WHAT TO WORK ON: Output only the lines below that start at the line containing "Given: Click See" and end at the line containing "Click the 3,024", with both ends kept.
----
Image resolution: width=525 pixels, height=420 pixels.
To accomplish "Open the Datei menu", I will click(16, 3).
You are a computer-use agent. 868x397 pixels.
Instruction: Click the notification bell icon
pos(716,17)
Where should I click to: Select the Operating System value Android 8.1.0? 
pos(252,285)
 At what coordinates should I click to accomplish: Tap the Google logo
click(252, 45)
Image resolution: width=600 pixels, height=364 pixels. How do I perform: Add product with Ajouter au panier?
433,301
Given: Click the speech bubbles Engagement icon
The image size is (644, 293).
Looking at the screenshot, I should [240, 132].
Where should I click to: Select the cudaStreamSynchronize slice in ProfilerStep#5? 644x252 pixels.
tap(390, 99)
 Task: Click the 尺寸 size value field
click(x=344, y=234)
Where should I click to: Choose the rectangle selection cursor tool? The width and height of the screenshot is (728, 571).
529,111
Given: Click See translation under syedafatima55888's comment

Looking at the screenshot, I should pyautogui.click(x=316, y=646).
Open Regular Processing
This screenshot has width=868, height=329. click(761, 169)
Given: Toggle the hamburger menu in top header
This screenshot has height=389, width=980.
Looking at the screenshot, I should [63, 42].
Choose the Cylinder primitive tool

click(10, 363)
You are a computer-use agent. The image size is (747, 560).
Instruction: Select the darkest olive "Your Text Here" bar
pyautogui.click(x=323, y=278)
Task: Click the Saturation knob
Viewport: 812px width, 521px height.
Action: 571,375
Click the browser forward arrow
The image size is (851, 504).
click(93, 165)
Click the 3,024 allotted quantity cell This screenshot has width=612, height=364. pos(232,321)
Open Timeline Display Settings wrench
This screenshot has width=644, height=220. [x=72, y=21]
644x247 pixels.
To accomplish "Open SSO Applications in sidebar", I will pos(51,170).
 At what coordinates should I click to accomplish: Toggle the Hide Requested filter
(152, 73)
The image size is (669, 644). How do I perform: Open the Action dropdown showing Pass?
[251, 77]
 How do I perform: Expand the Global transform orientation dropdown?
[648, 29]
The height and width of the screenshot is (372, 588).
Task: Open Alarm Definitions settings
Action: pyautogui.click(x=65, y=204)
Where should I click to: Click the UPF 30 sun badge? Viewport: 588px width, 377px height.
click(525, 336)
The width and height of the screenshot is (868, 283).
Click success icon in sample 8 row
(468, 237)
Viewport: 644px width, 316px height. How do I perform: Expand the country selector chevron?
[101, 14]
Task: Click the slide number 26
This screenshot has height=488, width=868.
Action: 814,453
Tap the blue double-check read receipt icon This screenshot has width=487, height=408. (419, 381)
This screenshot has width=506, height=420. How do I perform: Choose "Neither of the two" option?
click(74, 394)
----
ANSWER AREA:
Given: Click See translation under syedafatima55888's comment

Looking at the screenshot, I should pyautogui.click(x=316, y=646).
Open Regular Processing
This screenshot has width=868, height=329. click(761, 169)
Given: Toggle the hamburger menu in top header
This screenshot has height=389, width=980.
Looking at the screenshot, I should [63, 42].
Choose the Cylinder primitive tool

click(10, 363)
You are a computer-use agent. The image size is (747, 560).
Instruction: Select the darkest olive "Your Text Here" bar
pyautogui.click(x=323, y=278)
Task: Click the Saturation knob
Viewport: 812px width, 521px height.
Action: 571,375
Click the browser forward arrow
The image size is (851, 504).
click(93, 165)
Click the 3,024 allotted quantity cell This screenshot has width=612, height=364. pos(232,321)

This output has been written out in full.